### TEXT EXTRACT

Sewaren (pronounced SEE-waren) is an unincorporated community and census-designated place (CDP) within Woodbridge Township, in Middlesex County, New Jersey, United States. As of the 2010 United States Census, the CDP's population was 2,756.

PSE&G's Sewaren Generating Station is a 538 megawatt facility on  along the Arthur Kill. The facility had five steam generators and one combustion turbine. Four of the steam units were installed during and just after World War II, from 1942 to 1951. Generator 5, which included a gas/oil-fired boiler and two turbine generators, was dismantled in 2002. Seawaren Unit #7: installed 2018, 538 MW, Combined cycle combustion turbine, with one combustion turbine, one heat recovery steam generator, HRSG, And one steam turbine..

### EXERCISE TASK 1
Please recast the entry lines below as a Markdown table with the columns "Row" and "Entry line", numbering each row and leaving out any blank lines.

### EXERCISE DATA
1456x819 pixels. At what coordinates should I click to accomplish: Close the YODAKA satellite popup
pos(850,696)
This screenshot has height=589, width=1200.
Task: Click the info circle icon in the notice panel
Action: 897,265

### EXERCISE TASK 2
According to the Sewaren text above, in what year was Generator 5 dismantled?

### WRITTEN SOLUTION 1
| Row | Entry line |
|---|---|
| 1 | 1456x819 pixels. At what coordinates should I click to accomplish: Close the YODAKA satellite popup |
| 2 | pos(850,696) |
| 3 | This screenshot has height=589, width=1200. |
| 4 | Task: Click the info circle icon in the notice panel |
| 5 | Action: 897,265 |

### WRITTEN SOLUTION 2
2002